Assignment:
From the line containing "765x670 pixels." to the final line of the material below, return every line exactly. Do not include pictures.

---- Data in this exercise

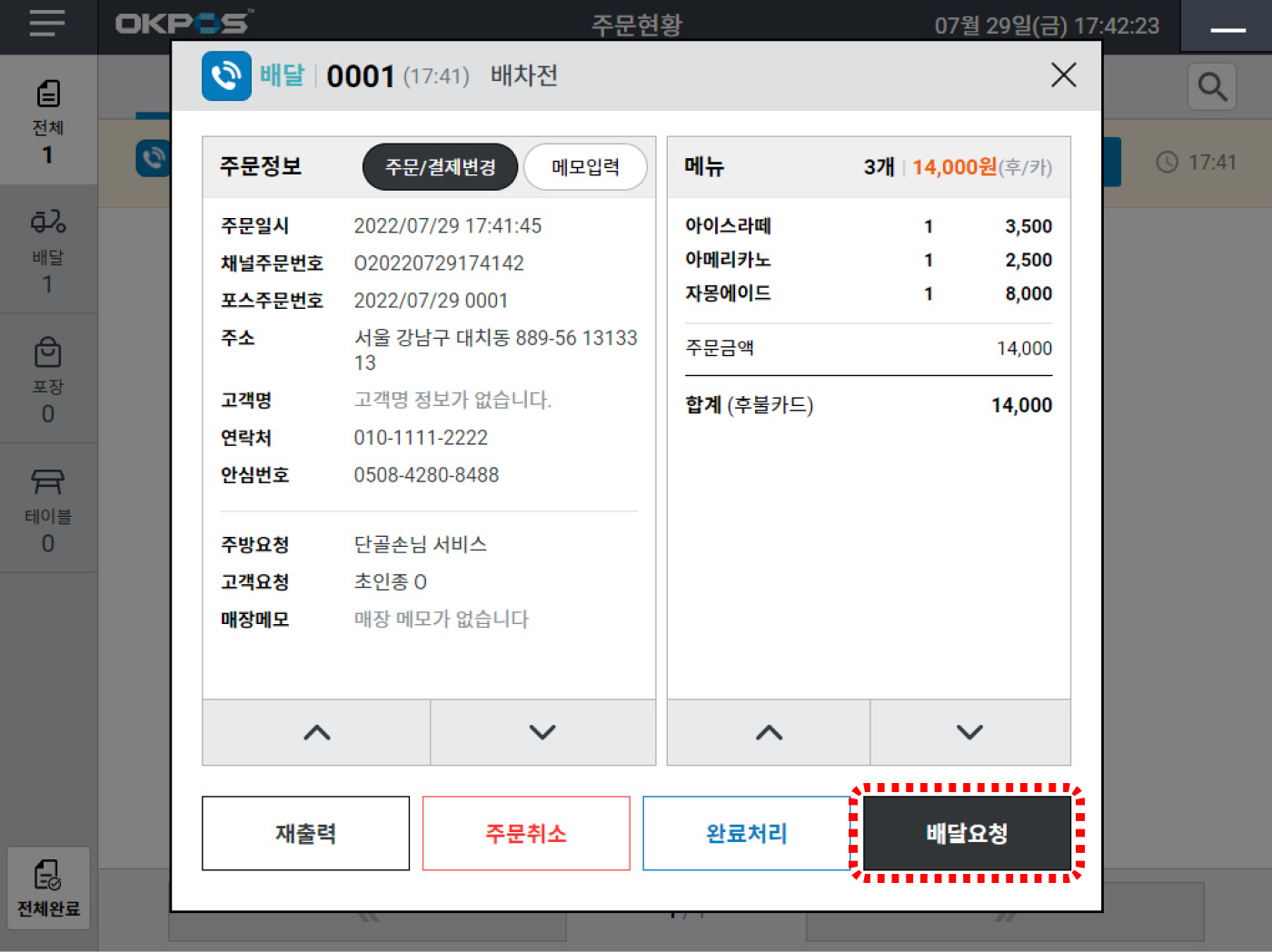Click the blue delivery phone icon
The width and height of the screenshot is (1272, 952).
tap(226, 75)
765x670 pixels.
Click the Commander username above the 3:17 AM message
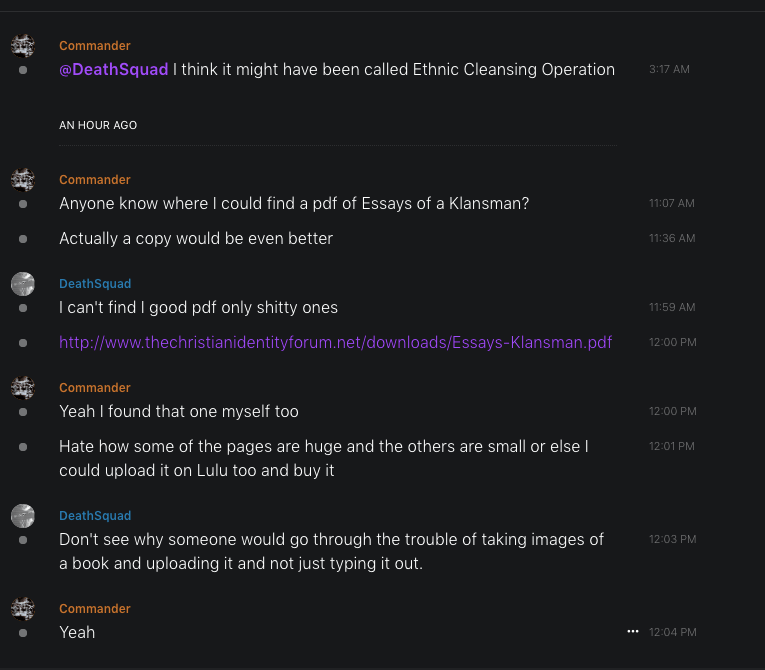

--------

Answer box:
765x670 pixels.
Click the Commander username above the 3:17 AM message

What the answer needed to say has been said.